Say you have "GPIO peripherals" whose register layout looks like:

image768×430 65.3 KB

typedef struct PORT_struct
{
    register8_t DIR;  /* Data Direction */
    register8_t DIRSET;  /* Data Direction Set */
    register8_t DIRCLR;  /* Data Direction Clear */
    register8_t DIRTGL;  /* Data Direction Toggle */
    register8_t OUT;  /* Output Value */
    register8_t OUTSET;  /* Output Value Set */
    register8_t OUTCLR;  /* Output Value Clear */
    register8_t OUTTGL;  /* Output Value Toggle */
    register8_t IN;  /* Input Value */
    register8_t INTFLAGS;  /* Interrupt Flags */
    register8_t PORTCTRL;  /* Port Control */
    register8_t reserved[5];
    register8_t PIN0CTRL;  /* Pin 0 Control */
    register8_t PIN1CTRL;  /* Pin 1 Control */
    register8_t PIN2CTRL;  /* Pin 2 Control */
    register8_t PIN3CTRL;  /* Pin 3 Control */
    register8_t PIN4CTRL;  /* Pin 4 Control */
    register8_t PIN5CTRL;  /* Pin 5 Control */
    register8_t PIN6CTRL;  /* Pin 6 Control */
    register8_t PIN7CTRL;  /* Pin 7 Control */
} PORT_t;

(where register8_t is also typedefed to volatile uint8_t or similar.)

Then you'd read the datasheet or talk to your HW engineer, to discover that PORTA is at 0x400, and PORTB is at 0x420, and do something like:

#define PORTA                (*(PORT_t *) 0x0400) /* I/O Ports */
#define PORTB                (*(PORT_t *) 0x0420) /* I/O Ports */
#define PORTC                (*(PORT_t *) 0x0440) /* I/O Ports */
#define PORTD                (*(PORT_t *) 0x0460) /* I/O Ports */

or perhaps

PORT_t *leds_port = 0x440;   // Blinky LEDs or PORTC.
leds_port->OUTSET = 0x10;    // set one of the LEDs.
// or
volatile uint_8_t *LEDS_TOGGLE = &(PORTC->OUTTGL);

(This is real close to way that the ATmega4809 include files define things, BTW. Not something I made up.)

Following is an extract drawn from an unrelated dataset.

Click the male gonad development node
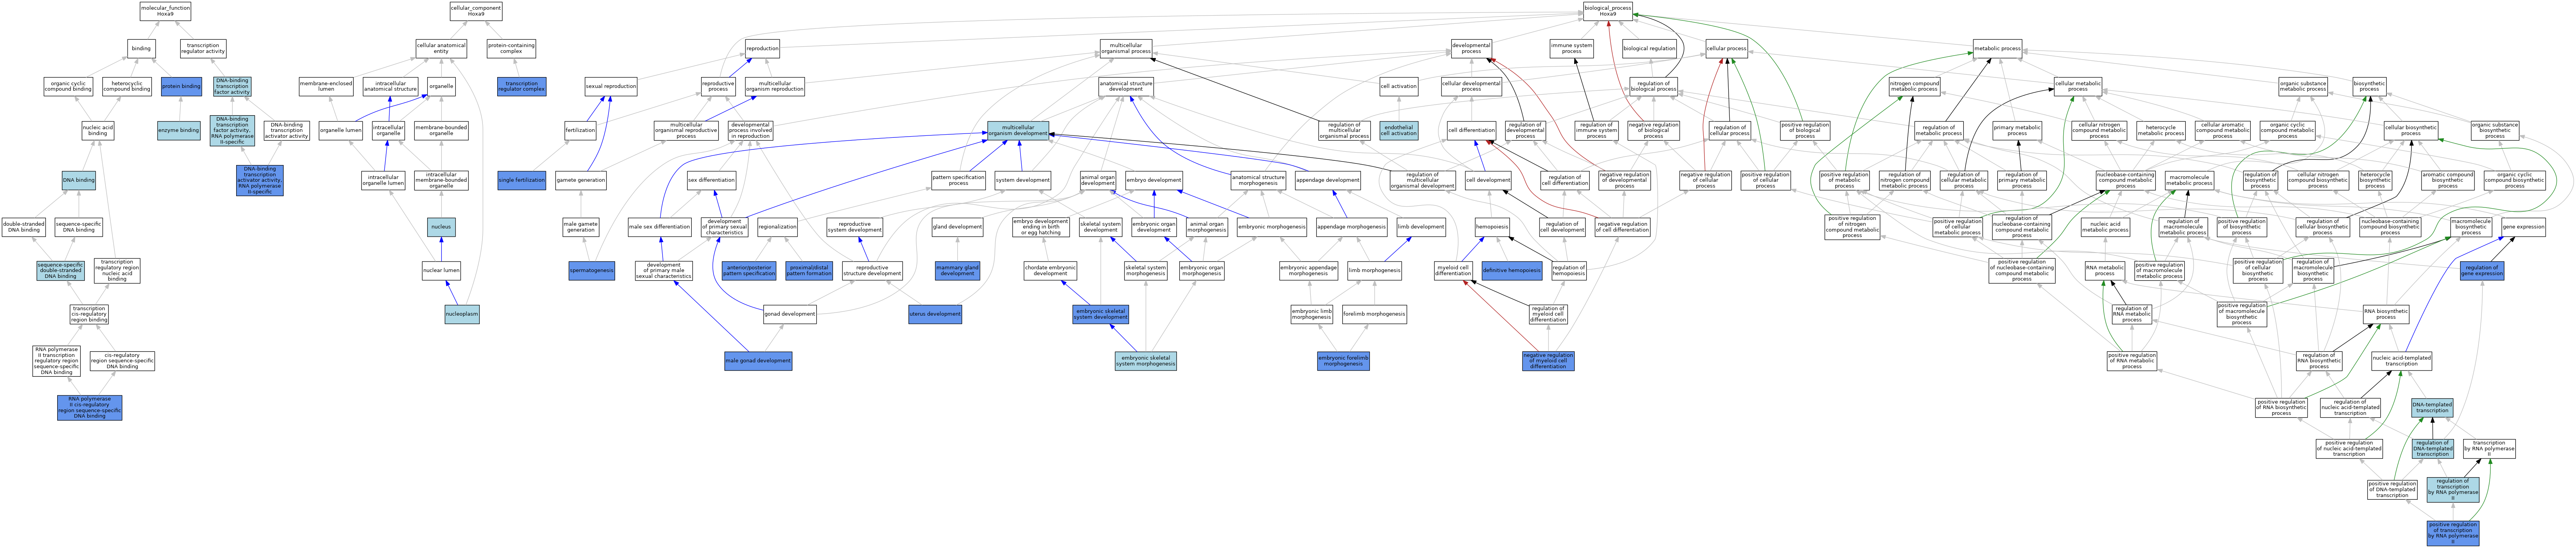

And yeah, I had a college "microprocessors" class that was focused on 6800 (~1979?) I don't think I ever wrote any real programs (I was more of an 8085/8086/mainframe person), but I'm sure I did exercises and test questions! (Also since then I've done extensive programming of 68k, MIPS, PPC, and other architectures with memory mapped IO. Including typing in the structure definitions for ethernet controllers with MANY registers, since that was before such things were considered "support.")

If you have a variable, you can use sprintf with the %p; below is basically what I use

sprintf(someBuffer, "%p", &someVariable);
sprintf(someBuffer, "%p", someArray);

That is the job of the MMU (Memory Management Unit). New pointers will always be created in unallocated memory, if there is not enough memory for the allocation, the returned pointer will either be null or an exception will be thrown - that depends on the MMU or the system.

When you write long *ptr = 1234 then "ptr" will be a pointer to memory address "1234" and the size of the memory pointed to is "sizeof(long)". But since the pointer is not allocated by the MMU, it may point to memory used by other parts of the code and that may cause unexpected behavior or havoc.

Testing whether a pointer points to valid memory is AFAIK not possible. Usually this should not be necessary at all when using good coding practices.

There is no MMU in any of the CPUs used in Arduinos...